Columbia University narrowly edged out Sarah Lawrence College -- a perpetual contender on the list, and one that has defended its high tuition -- for the most expensive tuition list price, at $45,290 in the 2011-12 academic year. Among four-year public colleges, the University of Pittsburgh surpassed Pennsylvania State University for the most expensive list price, at $16,132. And the most expensive net price (based on what students actually pay after financial aid) was the School of the Art Institute of Chicago, at $42,882, on a list dominated by colleges specializing in music and visual arts. These figures do not include room and board, books, or various fees, which at the most expensive private colleges can push a full year's sticker price above $60,000.

The lists, posted on the Education Department’s College Affordability and Transparency Center, are a sort of “hall of shame” intended to force colleges to be more transparent about both their list prices and the prices students pay after financial aid. The center offers nine lists in all, breaking colleges down by sector and differentiating between net price (the price students pay after grants) and sticker price.

They debuted in 2011, required by the 2008 reauthorization of the Higher Education Act. In the past, they’ve been greeted with some fanfare: press conferences from the Education Department touting increased transparency and objections from the named colleges about the lists’ flaws. Last year, Education Secretary Arne Duncan seized on the release of the list as an opportunity to criticize states for yanking support to higher education.

Colleges have criticized the lists, arguing that they oversimplify -- many factors are driving tuition increases, including shrinking state budgets at public institutions.

But the lists’ power appears to be fading, released with less fanfare and greeted with less media coverage than in the past. A Columbia University spokesman said the institution had received few media requests about their position on the list.

In response to the lists, Columbia pointed to its generous financial aid policies. ”A conversation about college costs must also include a conversation about financial aid and net price,” Robert Hornsby, assistant vice president for media relations, said in a statement. “As a result of our full-need financial aid program, Columbia has continued to attract among the most socioeconomically diverse student bodies among peer institutions. The university takes pride in its continued commitment to ensuring that students can attend Columbia regardless of their family's financial circumstances.”

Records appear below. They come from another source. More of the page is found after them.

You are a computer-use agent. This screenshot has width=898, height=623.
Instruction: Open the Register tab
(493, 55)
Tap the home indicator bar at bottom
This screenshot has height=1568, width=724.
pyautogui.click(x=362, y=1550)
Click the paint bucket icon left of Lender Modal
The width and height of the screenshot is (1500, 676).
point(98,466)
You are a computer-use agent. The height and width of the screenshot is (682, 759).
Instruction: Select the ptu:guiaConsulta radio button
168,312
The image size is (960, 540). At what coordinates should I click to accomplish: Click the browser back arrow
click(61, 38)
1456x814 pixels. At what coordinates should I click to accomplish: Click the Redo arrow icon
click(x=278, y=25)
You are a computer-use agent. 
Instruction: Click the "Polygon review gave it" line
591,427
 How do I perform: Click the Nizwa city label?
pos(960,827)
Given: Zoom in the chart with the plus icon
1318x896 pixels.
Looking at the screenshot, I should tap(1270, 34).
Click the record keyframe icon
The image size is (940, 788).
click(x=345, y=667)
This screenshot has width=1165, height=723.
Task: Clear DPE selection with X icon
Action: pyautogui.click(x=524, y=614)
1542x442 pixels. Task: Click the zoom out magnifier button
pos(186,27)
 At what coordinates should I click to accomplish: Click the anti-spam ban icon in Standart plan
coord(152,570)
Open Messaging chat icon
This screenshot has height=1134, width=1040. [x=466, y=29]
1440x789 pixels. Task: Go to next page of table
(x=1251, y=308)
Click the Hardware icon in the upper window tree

While this is the third year the Education Department has updated the lists, another feature intended to promote transparency hasn’t materialized at all. Colleges increasing tuition the fastest are supposed to provide the department with an explanation of why their prices have climbed. But two years after the first lists were released, the department has yet to make those explanations public. A department spokesman said the delay was because it takes time for colleges to release the data and the department to process it.

This year’s colleges with the biggest tuition increases included South Texas College, where sticker prices more than doubled to $5,160 per year between the 2009-10 and the 2011-12 academic year. (The lists are all two-year comparisons.) But the biggest increase among four-year institutions was at the Moody Bible Institute, where prices increased more than fourfold -- climbing from $1,885 in 2009-10 to $10,526 in 2011-12.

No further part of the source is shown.